Incidence and Characteristics of Ventricular Fibrillation in Bystander‐witnessed Out‐of‐hospital Cardiac Arrest with Cardiac Etiology in the City of Sendai, Japan
Author(s) -
Watanabe Jun,
Kanazawa Masaharu,
Yagi Tetsuo,
Odakura Hironori,
Kameyama Motonobu,
Sakurai Katsuhiko,
Hiramoto Tetsuya,
Uenohara Hiroshi,
Endo Tomoyuki,
Koseki Yoshito,
Shinozaki Tsuyoshi,
Shiba Nobuyuki,
Karibe Akihiko,
Sakuma Masahito,
Fukuda Koji,
Kagaya Yutaka,
Numakura Katsunori,
Yamaki Masayuki,
Shinozawa Yotaro,
Shirato Kunio
Publication year - 2005
Publication title -
journal of arrhythmia
Language(s) - English
Resource type - Journals
SCImago Journal Rank - 0.463
H-Index - 21
eISSN - 1883-2148
pISSN - 1880-4276
DOI - 10.1016/s1880-4276(05)80003-1
Subject(s) - medicine , bystander effect , ventricular fibrillation , etiology , incidence (geometry) , cardiology , population , physics , environmental health , optics , immunology
Ventricular fibrillation (VF) in out‐of‐hospital cardiac arrest (OHCA) is a main target for resuscitation. Methods and results: We analyzed Utstein‐style data in Sendai City (population 1,020,000), Japan from January 2002 to March 2004. The incidence of OHCA overall was 62.3/100,000/year. The incidence of the bystander‐witnessed VF was 2.5/100,000/year. In younger patients (20–65 years of age), the percentage of VF was 52% when cardiac origin was presumed by bystander witness, and ECG was recorded within 10 minutes from the collapse. In older patients (over 65 years of age), however, the percentage of VF was 21% when they were bystander‐witnessed, and ECG was recorded within 10 minutes from the collapse.
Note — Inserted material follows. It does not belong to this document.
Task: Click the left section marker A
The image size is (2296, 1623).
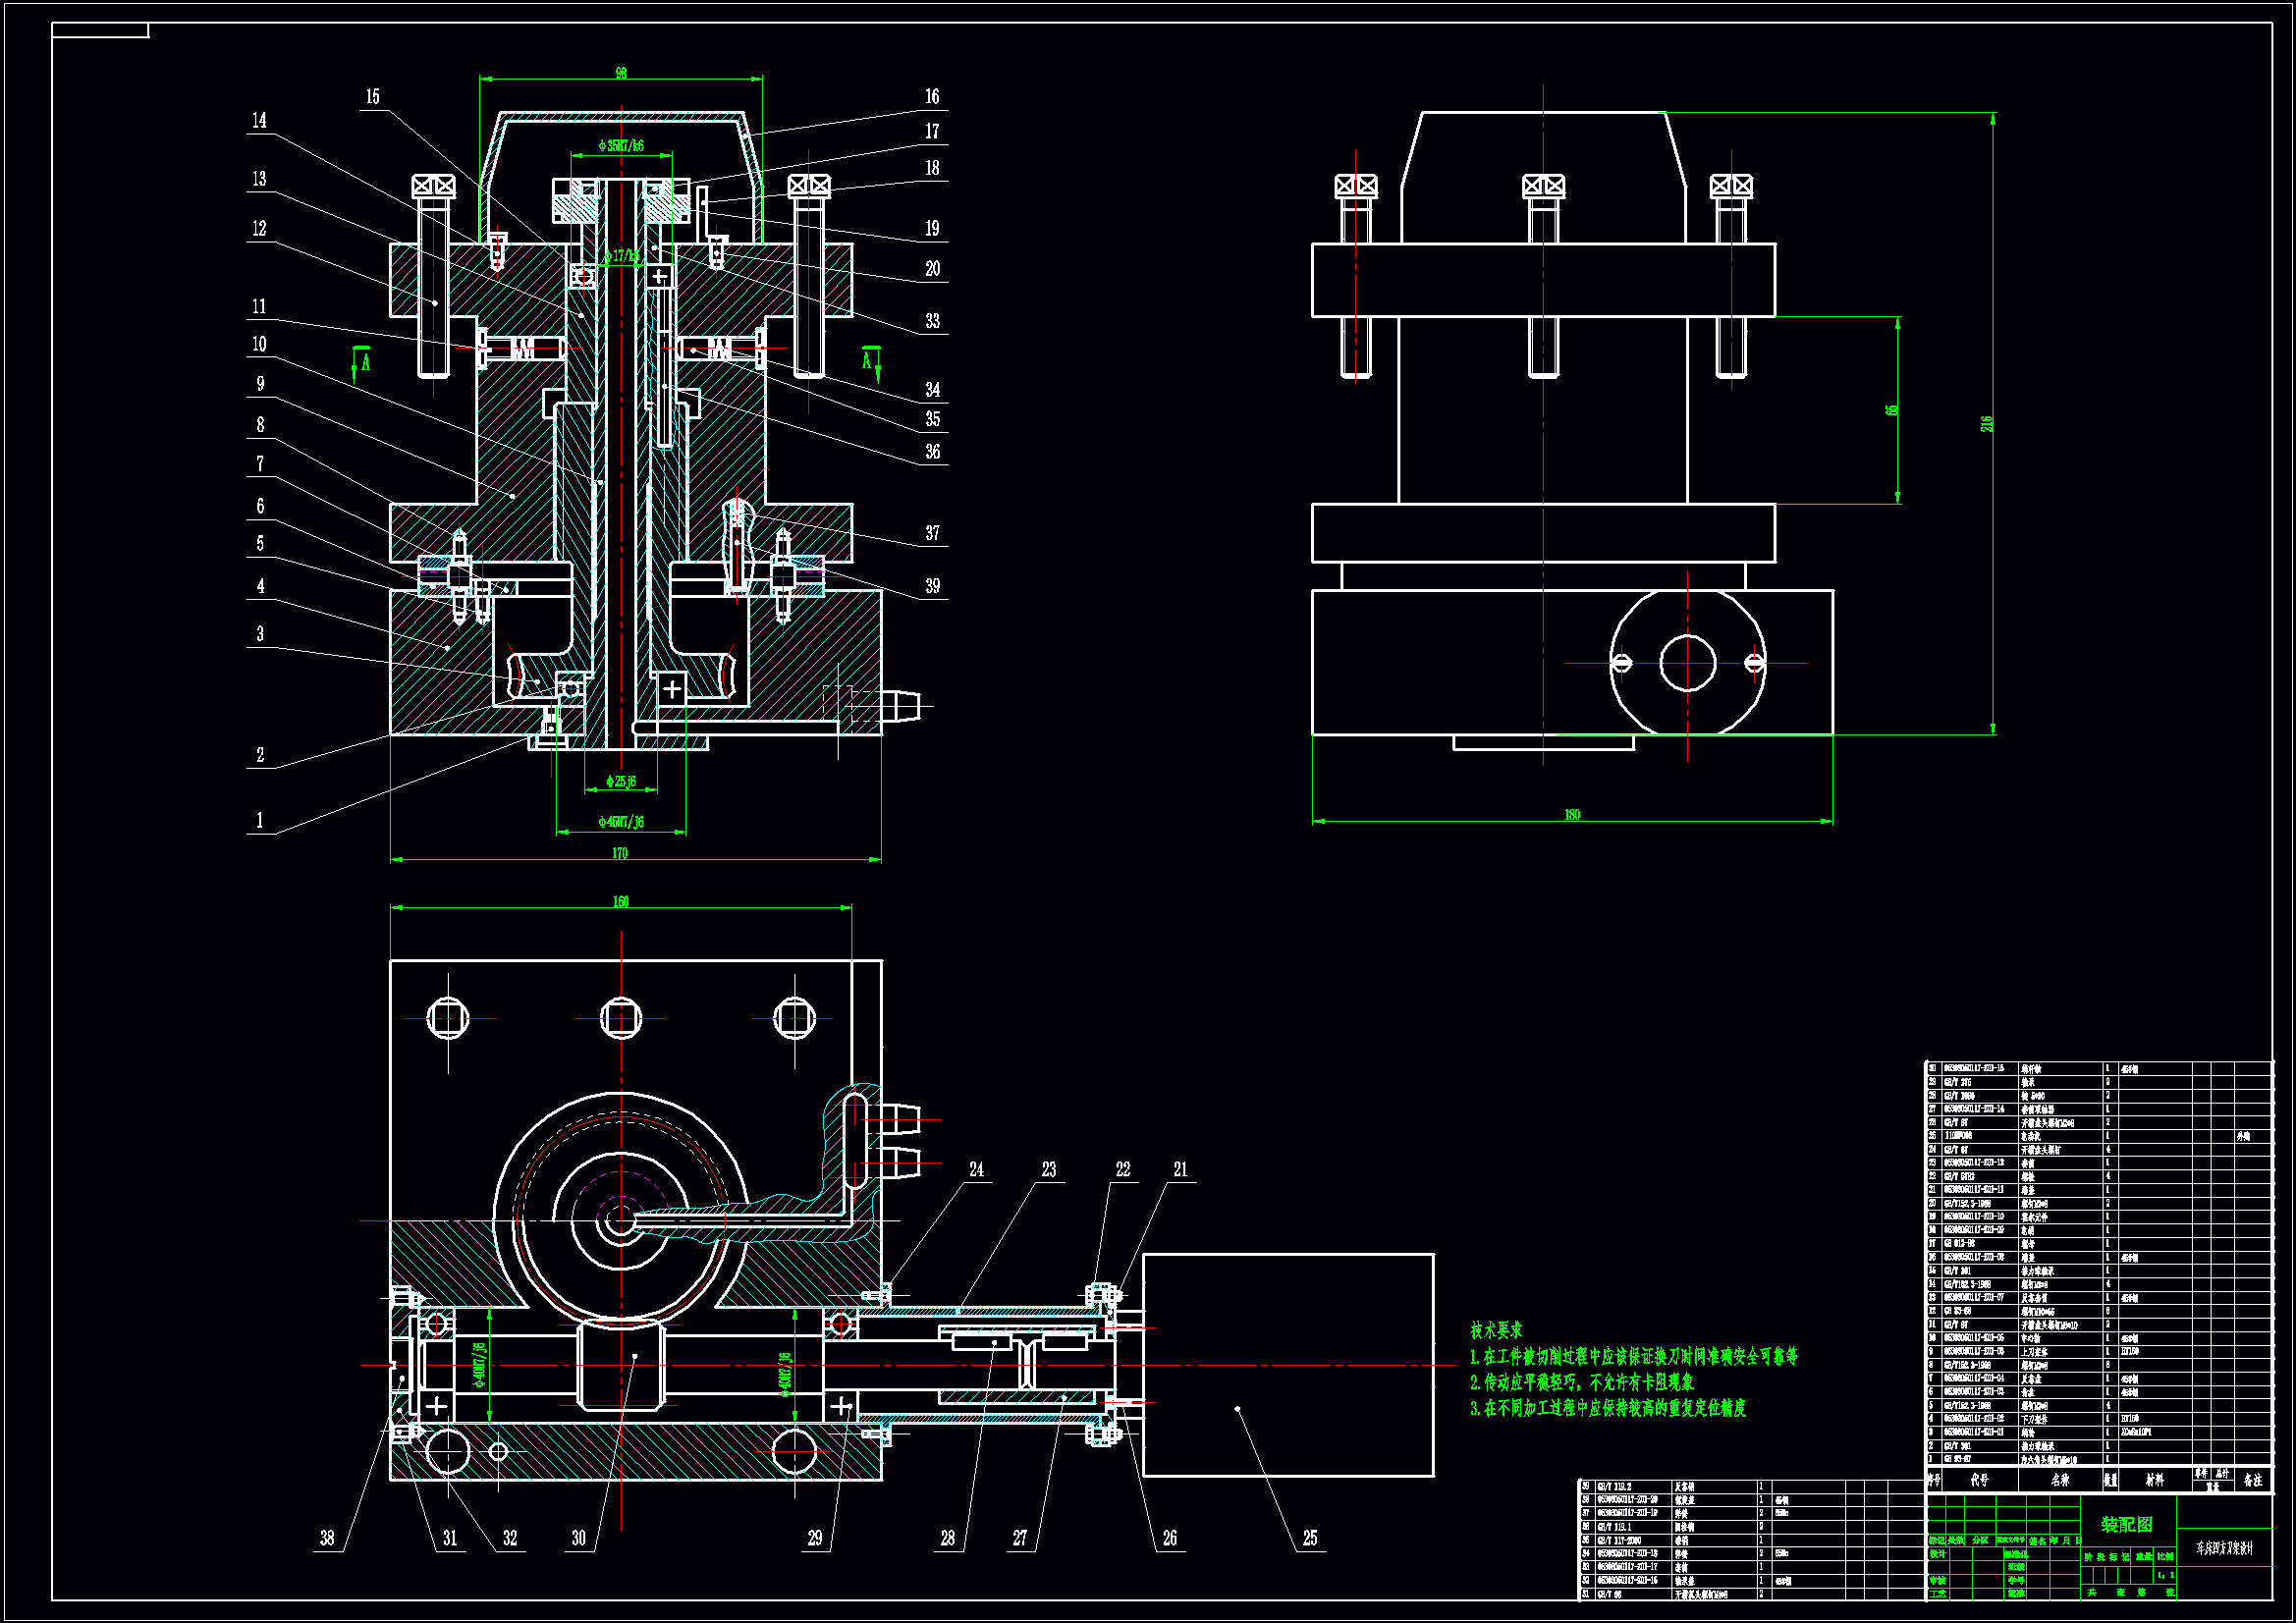Action: 365,363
No VF was reported when the ECG was recorded more than 15 minutes after the collapse. The thirty‐day survival rate was 21% in the bystander‐witnessed VF cases with cardiac etiology, but 0% in the non‐VF cases. The bystander CPR was significantly associated with improved 30‐day survival rate. Conclusion: Younger age, male gender, and shorter collapse‐to‐ECG time are significantly associated with the appearance of VF in bystander‐witnessed OHCA with cardiac etiology. Bystander CPR was significantly associated with the improvement in prognosis of those VF patients.